[Extracted records]
*** Block opens ***

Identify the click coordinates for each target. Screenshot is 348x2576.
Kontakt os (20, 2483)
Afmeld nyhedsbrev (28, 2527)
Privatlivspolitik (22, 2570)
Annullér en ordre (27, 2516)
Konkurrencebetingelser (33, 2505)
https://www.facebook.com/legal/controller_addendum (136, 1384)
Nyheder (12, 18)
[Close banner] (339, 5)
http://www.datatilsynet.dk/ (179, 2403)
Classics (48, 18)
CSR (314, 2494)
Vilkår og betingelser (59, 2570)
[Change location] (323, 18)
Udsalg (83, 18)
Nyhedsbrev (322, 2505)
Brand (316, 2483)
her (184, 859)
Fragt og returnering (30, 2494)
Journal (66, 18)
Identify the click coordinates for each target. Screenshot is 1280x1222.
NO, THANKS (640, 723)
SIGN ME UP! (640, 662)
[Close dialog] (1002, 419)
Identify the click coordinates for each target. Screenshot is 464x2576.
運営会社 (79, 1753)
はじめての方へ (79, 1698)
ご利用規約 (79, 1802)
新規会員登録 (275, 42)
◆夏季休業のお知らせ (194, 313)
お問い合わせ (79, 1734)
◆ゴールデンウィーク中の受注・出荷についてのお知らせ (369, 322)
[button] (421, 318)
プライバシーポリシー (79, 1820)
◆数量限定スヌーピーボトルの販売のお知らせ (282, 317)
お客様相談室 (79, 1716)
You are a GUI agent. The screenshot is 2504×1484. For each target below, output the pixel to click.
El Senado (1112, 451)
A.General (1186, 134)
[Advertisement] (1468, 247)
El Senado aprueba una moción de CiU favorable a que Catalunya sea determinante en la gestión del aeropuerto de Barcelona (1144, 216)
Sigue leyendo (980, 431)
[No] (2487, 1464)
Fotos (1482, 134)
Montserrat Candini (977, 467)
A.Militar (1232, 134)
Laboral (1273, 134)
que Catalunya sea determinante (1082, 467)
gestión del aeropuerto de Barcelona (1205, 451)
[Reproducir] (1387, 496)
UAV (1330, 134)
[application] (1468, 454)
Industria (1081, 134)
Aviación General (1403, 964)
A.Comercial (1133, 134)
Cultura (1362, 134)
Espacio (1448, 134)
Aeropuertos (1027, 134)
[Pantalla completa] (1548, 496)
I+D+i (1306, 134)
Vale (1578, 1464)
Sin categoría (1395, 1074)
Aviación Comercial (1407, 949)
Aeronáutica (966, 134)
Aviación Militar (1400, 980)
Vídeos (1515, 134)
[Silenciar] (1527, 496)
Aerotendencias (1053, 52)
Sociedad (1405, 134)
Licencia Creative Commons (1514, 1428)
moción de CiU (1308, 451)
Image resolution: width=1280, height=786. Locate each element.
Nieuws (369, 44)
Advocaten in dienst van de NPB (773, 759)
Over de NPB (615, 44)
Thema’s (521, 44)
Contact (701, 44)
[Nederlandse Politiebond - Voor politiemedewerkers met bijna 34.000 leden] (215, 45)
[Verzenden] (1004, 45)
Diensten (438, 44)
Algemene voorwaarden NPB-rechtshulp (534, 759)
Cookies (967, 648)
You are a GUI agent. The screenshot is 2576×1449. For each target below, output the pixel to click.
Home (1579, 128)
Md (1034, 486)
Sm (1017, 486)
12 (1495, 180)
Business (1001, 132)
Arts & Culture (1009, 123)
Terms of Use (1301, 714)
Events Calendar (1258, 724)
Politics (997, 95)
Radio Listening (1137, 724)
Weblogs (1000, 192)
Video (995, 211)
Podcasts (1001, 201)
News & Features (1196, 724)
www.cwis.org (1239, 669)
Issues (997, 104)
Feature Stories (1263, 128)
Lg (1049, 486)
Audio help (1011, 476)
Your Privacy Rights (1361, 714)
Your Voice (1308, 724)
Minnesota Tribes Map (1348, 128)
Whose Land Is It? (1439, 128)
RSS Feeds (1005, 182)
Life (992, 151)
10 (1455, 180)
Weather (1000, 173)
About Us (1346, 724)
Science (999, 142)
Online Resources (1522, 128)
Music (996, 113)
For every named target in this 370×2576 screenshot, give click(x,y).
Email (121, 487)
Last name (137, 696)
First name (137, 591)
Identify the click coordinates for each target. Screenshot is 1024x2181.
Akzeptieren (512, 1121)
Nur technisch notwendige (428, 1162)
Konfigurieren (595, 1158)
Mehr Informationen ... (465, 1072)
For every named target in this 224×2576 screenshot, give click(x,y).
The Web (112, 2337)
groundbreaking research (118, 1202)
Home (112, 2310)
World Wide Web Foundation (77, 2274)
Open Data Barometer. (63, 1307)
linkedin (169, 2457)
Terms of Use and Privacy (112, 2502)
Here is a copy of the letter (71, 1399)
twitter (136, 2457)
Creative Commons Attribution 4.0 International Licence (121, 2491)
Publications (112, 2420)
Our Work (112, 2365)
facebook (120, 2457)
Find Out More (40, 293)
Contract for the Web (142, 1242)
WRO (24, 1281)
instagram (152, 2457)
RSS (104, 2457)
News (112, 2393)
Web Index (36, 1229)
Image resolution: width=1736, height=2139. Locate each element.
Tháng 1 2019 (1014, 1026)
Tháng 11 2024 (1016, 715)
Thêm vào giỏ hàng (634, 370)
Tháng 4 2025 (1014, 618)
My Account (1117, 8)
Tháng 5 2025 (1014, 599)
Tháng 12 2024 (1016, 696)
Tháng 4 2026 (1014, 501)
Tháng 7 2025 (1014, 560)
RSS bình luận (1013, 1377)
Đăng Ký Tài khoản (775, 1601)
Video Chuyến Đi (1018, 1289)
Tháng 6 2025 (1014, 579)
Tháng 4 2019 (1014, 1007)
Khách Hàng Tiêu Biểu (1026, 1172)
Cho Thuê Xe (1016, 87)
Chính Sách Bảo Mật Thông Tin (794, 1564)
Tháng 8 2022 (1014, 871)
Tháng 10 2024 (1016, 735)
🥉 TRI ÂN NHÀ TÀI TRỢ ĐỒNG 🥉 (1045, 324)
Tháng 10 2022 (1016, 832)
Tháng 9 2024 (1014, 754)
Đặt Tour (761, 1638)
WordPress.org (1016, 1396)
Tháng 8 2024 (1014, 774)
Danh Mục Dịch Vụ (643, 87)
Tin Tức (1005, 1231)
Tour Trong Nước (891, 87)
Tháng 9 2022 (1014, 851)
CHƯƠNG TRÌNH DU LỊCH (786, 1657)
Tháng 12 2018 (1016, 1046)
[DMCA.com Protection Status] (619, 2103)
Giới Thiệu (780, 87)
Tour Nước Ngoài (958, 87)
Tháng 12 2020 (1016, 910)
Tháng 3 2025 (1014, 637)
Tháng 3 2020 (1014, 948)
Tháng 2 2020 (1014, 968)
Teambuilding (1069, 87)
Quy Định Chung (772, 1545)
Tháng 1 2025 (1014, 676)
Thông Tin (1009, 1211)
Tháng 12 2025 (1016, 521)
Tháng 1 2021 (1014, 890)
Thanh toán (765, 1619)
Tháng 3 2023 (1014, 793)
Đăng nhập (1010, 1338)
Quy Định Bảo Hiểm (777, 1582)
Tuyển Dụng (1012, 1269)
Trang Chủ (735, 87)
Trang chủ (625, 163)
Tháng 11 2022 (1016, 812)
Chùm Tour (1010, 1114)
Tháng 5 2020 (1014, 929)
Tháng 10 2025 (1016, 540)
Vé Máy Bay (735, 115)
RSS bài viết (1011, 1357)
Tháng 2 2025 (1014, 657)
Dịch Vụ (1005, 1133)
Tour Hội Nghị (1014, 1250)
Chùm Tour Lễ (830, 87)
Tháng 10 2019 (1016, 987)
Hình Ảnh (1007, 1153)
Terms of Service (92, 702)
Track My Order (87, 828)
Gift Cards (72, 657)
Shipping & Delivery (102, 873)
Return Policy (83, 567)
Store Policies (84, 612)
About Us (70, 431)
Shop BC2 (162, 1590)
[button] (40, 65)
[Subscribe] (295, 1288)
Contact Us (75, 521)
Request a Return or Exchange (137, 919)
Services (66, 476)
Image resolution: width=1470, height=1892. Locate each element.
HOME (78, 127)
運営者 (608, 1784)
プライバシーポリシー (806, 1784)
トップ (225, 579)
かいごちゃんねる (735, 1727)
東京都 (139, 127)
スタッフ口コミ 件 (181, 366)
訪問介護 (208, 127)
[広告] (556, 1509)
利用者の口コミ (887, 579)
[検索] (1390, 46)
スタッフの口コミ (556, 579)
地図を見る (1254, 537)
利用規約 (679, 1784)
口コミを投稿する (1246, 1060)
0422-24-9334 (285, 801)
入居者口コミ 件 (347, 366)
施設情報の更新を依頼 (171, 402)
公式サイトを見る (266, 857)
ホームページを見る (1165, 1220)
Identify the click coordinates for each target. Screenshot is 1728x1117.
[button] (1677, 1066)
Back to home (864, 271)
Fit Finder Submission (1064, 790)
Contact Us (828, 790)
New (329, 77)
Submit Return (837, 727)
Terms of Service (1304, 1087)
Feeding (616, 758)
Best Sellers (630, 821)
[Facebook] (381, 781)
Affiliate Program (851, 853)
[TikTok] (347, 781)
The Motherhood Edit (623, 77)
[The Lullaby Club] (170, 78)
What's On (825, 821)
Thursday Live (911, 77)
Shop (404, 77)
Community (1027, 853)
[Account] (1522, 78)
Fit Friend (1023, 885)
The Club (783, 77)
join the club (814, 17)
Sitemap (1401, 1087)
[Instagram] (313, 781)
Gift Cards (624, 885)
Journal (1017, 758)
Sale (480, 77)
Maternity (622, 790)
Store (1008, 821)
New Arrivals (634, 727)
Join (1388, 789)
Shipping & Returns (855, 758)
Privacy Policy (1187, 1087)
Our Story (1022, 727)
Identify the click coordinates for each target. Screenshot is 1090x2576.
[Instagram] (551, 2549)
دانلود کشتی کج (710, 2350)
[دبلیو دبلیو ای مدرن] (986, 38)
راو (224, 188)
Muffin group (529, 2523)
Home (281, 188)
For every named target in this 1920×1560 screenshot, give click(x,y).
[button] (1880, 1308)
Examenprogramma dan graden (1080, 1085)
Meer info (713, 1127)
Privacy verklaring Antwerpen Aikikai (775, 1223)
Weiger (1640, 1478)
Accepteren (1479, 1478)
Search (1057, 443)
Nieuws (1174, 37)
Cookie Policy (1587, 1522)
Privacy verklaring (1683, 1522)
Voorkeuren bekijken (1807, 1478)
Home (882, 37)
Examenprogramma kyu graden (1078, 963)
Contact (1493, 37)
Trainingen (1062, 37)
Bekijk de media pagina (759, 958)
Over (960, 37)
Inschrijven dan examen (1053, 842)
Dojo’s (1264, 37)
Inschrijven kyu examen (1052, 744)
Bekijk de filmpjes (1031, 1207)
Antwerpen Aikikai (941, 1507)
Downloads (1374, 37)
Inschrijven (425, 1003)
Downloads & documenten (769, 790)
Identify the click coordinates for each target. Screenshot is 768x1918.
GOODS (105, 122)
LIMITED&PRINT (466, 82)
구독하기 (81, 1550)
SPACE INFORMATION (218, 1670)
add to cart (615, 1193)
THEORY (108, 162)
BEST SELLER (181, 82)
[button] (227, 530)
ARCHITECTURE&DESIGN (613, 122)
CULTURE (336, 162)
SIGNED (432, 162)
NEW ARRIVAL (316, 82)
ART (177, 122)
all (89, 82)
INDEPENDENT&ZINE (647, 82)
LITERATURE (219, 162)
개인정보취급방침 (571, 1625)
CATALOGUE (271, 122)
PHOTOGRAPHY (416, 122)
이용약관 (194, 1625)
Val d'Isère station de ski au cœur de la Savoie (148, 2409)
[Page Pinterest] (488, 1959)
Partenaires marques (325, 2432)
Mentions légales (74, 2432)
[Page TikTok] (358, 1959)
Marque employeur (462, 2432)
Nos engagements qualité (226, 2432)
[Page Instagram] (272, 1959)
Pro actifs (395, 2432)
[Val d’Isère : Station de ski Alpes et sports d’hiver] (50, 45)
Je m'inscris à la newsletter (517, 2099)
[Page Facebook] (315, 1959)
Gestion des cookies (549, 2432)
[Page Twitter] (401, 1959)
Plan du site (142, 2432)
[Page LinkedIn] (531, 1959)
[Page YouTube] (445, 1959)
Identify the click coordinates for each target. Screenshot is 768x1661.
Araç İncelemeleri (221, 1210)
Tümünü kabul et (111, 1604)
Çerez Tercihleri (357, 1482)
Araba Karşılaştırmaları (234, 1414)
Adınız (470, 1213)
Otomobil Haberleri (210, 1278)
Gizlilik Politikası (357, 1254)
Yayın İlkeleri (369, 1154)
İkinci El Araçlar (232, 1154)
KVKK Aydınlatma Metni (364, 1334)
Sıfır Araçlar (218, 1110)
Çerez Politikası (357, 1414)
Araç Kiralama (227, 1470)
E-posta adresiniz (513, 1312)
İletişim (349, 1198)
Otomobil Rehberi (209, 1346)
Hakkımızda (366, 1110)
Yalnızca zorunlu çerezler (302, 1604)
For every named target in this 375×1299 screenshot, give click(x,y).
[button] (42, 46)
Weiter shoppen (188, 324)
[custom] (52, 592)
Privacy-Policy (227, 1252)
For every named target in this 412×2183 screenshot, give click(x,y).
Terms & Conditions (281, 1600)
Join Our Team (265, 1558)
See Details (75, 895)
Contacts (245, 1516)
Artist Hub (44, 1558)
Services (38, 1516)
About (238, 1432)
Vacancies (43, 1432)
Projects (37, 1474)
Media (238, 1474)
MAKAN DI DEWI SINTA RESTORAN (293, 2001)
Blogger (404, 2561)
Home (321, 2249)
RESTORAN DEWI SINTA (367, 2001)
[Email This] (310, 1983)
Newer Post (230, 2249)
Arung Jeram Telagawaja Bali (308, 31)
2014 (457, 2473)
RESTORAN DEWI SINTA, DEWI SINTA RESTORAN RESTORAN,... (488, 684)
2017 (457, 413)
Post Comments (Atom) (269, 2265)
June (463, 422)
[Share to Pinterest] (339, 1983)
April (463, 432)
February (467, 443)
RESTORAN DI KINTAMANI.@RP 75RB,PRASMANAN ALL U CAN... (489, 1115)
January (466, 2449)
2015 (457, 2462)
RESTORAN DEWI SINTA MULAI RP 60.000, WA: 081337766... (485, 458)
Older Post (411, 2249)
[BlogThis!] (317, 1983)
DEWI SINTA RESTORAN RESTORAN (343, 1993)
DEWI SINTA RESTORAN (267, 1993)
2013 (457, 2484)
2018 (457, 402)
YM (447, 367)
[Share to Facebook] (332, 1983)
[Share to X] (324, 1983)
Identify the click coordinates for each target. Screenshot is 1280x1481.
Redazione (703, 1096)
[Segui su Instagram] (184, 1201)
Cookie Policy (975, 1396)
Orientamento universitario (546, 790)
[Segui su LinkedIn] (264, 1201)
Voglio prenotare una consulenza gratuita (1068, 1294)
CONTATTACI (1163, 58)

*** Block closes ***

- Exercise description
Please give an exact copy of the entries above, from the line with "Request a Return or Exchange (137, 919)" down to the line with "Search (1057, 443)", inclusive, and nothing else.

- Completed task
Request a Return or Exchange (137, 919)
Services (66, 476)
Image resolution: width=1470, height=1892. Locate each element.
HOME (78, 127)
運営者 (608, 1784)
プライバシーポリシー (806, 1784)
トップ (225, 579)
かいごちゃんねる (735, 1727)
東京都 (139, 127)
スタッフ口コミ 件 (181, 366)
訪問介護 (208, 127)
[広告] (556, 1509)
利用者の口コミ (887, 579)
[検索] (1390, 46)
スタッフの口コミ (556, 579)
地図を見る (1254, 537)
利用規約 (679, 1784)
口コミを投稿する (1246, 1060)
0422-24-9334 (285, 801)
入居者口コミ 件 (347, 366)
施設情報の更新を依頼 (171, 402)
公式サイトを見る (266, 857)
ホームページを見る (1165, 1220)
Identify the click coordinates for each target. Screenshot is 1728x1117.
[button] (1677, 1066)
Back to home (864, 271)
Fit Finder Submission (1064, 790)
Contact Us (828, 790)
New (329, 77)
Submit Return (837, 727)
Terms of Service (1304, 1087)
Feeding (616, 758)
Best Sellers (630, 821)
[Facebook] (381, 781)
Affiliate Program (851, 853)
[TikTok] (347, 781)
The Motherhood Edit (623, 77)
[The Lullaby Club] (170, 78)
What's On (825, 821)
Thursday Live (911, 77)
Shop (404, 77)
Community (1027, 853)
[Account] (1522, 78)
Fit Friend (1023, 885)
The Club (783, 77)
join the club (814, 17)
Sitemap (1401, 1087)
[Instagram] (313, 781)
Gift Cards (624, 885)
Journal (1017, 758)
Sale (480, 77)
Maternity (622, 790)
Store (1008, 821)
New Arrivals (634, 727)
Join (1388, 789)
Shipping & Returns (855, 758)
Privacy Policy (1187, 1087)
Our Story (1022, 727)
Identify the click coordinates for each target. Screenshot is 1090x2576.
[Instagram] (551, 2549)
دانلود کشتی کج (710, 2350)
[دبلیو دبلیو ای مدرن] (986, 38)
راو (224, 188)
Muffin group (529, 2523)
Home (281, 188)
For every named target in this 1920×1560 screenshot, give click(x,y).
[button] (1880, 1308)
Examenprogramma dan graden (1080, 1085)
Meer info (713, 1127)
Privacy verklaring Antwerpen Aikikai (775, 1223)
Weiger (1640, 1478)
Accepteren (1479, 1478)
Search (1057, 443)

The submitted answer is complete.